═══ Data provided
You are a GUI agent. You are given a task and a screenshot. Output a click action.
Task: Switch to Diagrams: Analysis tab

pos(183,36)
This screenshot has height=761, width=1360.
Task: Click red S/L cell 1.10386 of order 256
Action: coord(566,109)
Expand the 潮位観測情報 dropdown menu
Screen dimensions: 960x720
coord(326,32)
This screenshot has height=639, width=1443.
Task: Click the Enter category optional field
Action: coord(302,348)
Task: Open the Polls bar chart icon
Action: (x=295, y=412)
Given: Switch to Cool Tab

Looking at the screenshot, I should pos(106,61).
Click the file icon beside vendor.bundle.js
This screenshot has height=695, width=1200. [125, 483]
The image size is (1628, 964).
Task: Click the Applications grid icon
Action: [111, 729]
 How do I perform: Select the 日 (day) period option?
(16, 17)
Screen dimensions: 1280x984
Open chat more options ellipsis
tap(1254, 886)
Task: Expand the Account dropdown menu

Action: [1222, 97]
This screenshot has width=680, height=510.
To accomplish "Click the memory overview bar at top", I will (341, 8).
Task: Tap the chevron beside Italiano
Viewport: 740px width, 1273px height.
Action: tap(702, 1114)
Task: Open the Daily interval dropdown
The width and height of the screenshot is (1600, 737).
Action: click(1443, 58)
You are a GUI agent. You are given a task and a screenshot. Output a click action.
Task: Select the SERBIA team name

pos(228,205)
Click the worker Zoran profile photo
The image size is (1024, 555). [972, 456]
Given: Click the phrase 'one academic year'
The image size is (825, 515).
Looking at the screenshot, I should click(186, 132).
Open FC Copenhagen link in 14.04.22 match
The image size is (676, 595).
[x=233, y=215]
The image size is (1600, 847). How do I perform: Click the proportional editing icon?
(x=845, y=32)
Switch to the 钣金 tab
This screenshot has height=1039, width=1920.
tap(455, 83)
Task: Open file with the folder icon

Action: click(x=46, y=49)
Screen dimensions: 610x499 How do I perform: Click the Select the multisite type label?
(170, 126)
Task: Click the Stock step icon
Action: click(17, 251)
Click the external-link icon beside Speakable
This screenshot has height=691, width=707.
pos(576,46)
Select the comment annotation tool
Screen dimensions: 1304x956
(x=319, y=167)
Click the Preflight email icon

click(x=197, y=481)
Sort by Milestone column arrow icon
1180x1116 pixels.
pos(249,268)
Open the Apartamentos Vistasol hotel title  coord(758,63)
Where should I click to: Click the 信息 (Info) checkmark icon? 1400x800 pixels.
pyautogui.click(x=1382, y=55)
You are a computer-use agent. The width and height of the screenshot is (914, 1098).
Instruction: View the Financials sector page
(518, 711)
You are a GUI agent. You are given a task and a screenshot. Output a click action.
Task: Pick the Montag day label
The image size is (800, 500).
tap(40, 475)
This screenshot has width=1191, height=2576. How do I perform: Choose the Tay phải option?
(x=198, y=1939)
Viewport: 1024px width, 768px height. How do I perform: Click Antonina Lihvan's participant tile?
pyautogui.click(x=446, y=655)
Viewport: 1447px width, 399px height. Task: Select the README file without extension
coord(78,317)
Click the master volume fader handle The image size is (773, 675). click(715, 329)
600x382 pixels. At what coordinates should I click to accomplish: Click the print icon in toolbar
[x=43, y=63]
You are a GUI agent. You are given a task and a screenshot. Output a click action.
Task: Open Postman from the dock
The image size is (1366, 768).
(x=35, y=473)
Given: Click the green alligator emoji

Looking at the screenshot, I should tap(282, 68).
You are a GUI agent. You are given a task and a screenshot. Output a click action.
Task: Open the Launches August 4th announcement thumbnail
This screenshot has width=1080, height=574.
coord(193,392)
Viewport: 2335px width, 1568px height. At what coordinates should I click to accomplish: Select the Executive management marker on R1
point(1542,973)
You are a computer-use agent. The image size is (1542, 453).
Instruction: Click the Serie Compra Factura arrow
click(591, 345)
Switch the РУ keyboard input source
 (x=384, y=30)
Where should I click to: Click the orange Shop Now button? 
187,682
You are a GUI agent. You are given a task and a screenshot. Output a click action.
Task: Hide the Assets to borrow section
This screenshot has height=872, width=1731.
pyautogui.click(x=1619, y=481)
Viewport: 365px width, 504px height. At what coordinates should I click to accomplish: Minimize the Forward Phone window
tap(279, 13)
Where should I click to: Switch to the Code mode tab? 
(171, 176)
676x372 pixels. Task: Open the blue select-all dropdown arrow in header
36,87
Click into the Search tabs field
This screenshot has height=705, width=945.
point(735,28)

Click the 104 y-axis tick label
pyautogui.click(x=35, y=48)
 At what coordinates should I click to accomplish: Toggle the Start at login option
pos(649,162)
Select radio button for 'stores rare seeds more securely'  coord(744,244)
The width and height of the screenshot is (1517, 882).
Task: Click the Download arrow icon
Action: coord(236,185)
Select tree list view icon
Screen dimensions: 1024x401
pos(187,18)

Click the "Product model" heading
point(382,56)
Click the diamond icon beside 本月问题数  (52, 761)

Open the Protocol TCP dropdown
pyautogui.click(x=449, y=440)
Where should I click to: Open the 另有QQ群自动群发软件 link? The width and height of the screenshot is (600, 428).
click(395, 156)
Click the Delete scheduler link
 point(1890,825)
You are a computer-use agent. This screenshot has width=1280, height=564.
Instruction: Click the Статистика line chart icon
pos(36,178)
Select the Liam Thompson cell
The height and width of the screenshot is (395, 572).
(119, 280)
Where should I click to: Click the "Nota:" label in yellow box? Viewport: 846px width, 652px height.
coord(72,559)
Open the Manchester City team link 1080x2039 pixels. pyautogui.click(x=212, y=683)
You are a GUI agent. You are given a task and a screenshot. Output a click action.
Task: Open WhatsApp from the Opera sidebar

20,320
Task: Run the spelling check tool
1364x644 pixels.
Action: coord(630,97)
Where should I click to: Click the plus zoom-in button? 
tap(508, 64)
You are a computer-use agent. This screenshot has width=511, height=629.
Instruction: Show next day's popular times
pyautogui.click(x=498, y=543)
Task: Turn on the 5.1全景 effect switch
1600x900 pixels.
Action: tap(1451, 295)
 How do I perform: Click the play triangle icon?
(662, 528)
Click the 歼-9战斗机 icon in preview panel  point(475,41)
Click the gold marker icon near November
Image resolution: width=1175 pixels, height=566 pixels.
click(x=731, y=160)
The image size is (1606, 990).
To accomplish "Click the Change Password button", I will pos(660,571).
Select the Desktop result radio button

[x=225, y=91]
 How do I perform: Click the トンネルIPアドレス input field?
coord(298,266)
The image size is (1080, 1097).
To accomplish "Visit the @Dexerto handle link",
══════
▶ _Instructions to follow_
Once you have read the entries above, state how many of their lines include "computer", giving the number alone.

▶ _Answer area_
4